Over the last couple of years, we’ve become so focused on the proclaimed “optimal fat burning” during intermittent fasting that merely considering eating before noon has become a sin. The same holds true for the ketogenic diet, which can be achieved through carbohydrate restriction as well as fasting. This is not to disparage the keto diet (even if many hucksters have exploited the term in marketing products and “challenges”). It’s just a reminder that there are many ways of staying healthy.

Which is what new research from the University of Bath is claiming, delivering a quite old message about that “most important meal” of the day:

Eating breakfast before exercise may “prime” the body to burn carbohydrates during exercise and more rapidly digest food after working out, University researchers have found.

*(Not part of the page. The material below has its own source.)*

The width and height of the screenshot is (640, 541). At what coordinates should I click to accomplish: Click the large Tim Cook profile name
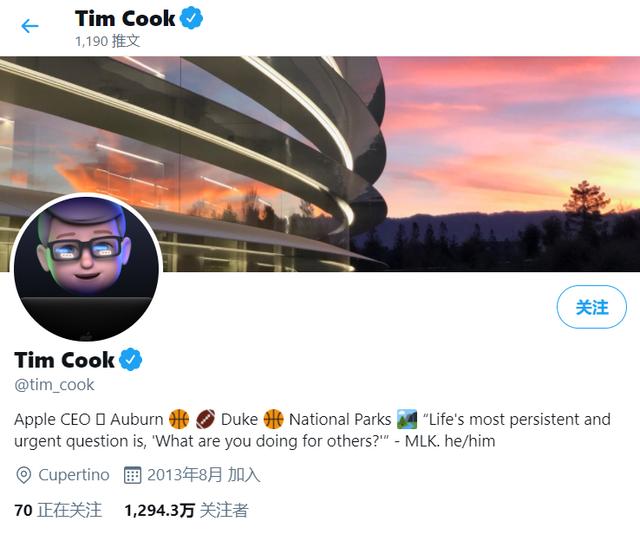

The study, published in The American Journal of Physiology – Endocrinology and Metabolism, only used twelve healthy male volunteers, so the sample size was tiny. Dr. Javier Gonzalez was interested in whether eating breakfast before exercising—in this case, an hour of cycling—influenced meals eaten post-exercise. He discovered that porridge made with milk, consumed two hours prior to getting on a bike, increased the speed our bodies digest, absorb, and metabolize carbs from meals we consume after our workout is over.

Ph.D. student Rob Edinburgh, who was also involved in the study, claims that breakfast primes our body to burn more carbs:

We also found that breakfast before exercise increases carbohydrate burning during exercise, and that this carbohydrate wasn’t just coming from the breakfast that was just eaten, but also from carbohydrate stored in our muscles as glycogen.

Fasting, like eating, alters our metabolism. The researchers believe previous studies on fasting might not be as accurate as claimed. For example, there are hosts of tests doctors regularly conduct that require baseline fasting before a blood draw. Gonzalez says this does not represent how humans actually live and should be reconsidered if you want an accurate portrayal of how our bodies metabolize nutrients.

Not that this is the final word. One 2011 study conducted by cardiac researchers at the Intermountain Medical Center Heart Institute discovered that “fasting triggered a 1300% rise of human growth hormone in women, and an astounding 2000% in men.” Besides muscle growth and longevity, human growth hormone is implicated in accelerating metabolism.

This is along the lines of research fans of intermittent fasting and ketogenic diets have argued for why limiting the hours during which we eat is beneficial. The most sacrificed meal continues to be breakfast, considering it’s the easiest to skip after fasting overnight.

Other studies, such as this one on cancer patients, argue that while effective in the short-term, fasting is not a proper long-term approach. This meta-analysis also shows short-term metabolic improvements might prove harmful over a period of years.

While the team recognizes that more research is needed, one hopeful outcome might be in treating patients with type 2 diabetes and cardiovascular disease. Given that exercise is extremely important in these communities, having a better gauge on when they should eat could prove critical for long-term success.